Hey! So one thing a lot of people have noticed in Jujutsu Kaisen is that many of the characters who appeal to a traditional mindset tend to be depicted in a negative way (they aren't welcoming of new ideas/complicated techniques, they prefer methods be done in "the old fashioned way" and in the case of the Zenin clan, many of their members are downright misogynistic). However, characters who are moreso "progressive" (they like adapting new techniques, they hate the traditions of Jujutsu society, etc) tend to be depicted in a more positive manner. Would this fall under a subversion of appeal to tradition? It's just that when I read through the trope it moreso reads that it refers to examples that are in-text rather than the meta-narrative

MorganWick (Elder Troper)
#2: Aug 21st 2024 at 11:40:32 PM

If it does count, it's Not a Subversion, but an Inverted Trope instead. A subversion would be if the work made you think it would be engaging in an Appeal to Tradition but it turned out not to be the case.

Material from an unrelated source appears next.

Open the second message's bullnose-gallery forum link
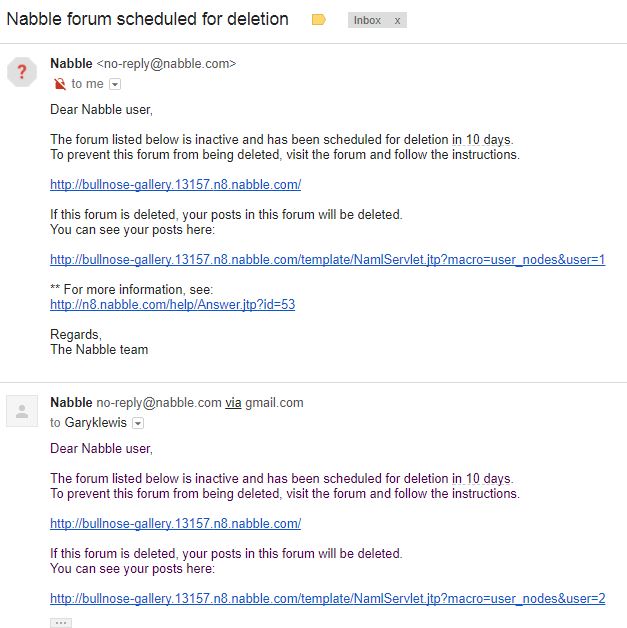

Aquillion Since: Jan, 2001
#3: Aug 22nd 2024 at 11:55:00 PM

I think that Appeal to Tradition is an in-universe trope by default; it can be meta, but nothing in the description or examples suggests that it normally is. Someone who appeals to tradition in-universe but is clearly intended to be seen as wrong out-of-universe is just a normal / played-straight example, not an inversion; you might mention that it's in-universe but I don't think you even have to - again, it's just not a meta trope by default, it's about someone in a work making an appeal to tradition, regardless of whether they're right or wrong and regardless of whether the reader is intended to see them as right or wrong.

An inversion would be Appeal to Novelty or somesuch.

Edited by Aquillion on Aug 22nd 2024 at 11:55:25 AM

MorganWick (Elder Troper)
#4: Aug 23rd 2024 at 12:08:35 AM

I suppose I should say, if it counts as a played-with out-of-universe example. In-universe, as you say, it would just be a straight example.

StarSword Captain of USS Bajor from somewhere in deep space Since: Sep, 2011
Captain of USS Bajor
#5: Aug 23rd 2024 at 9:06:42 AM

Yeah, those are just straight examples: a character can still argue for a trope without the narrative agreeing with them. Something similar happens between the Sith Inquisitor PC and Darth Thanaton in Star Wars: The Old Republic: He makes a lot of fallacious appeals to tradition and hierarchy to support his attempts to kill the Inquisitor, but narratively he's just a massive hypocrite who considers them a threat to his own power. (Especially when you consider the fact his own rise to power in the comic books was functionally identical to the Inquisitor's.)

Trust me, I'm an engineer!
eroock Since: Sep, 2012
#6: Aug 24th 2024 at 3:09:04 AM

Wouldn't the trope require the work to show the flaw in the backwards thinking of the character? After all it's a fallacy trope.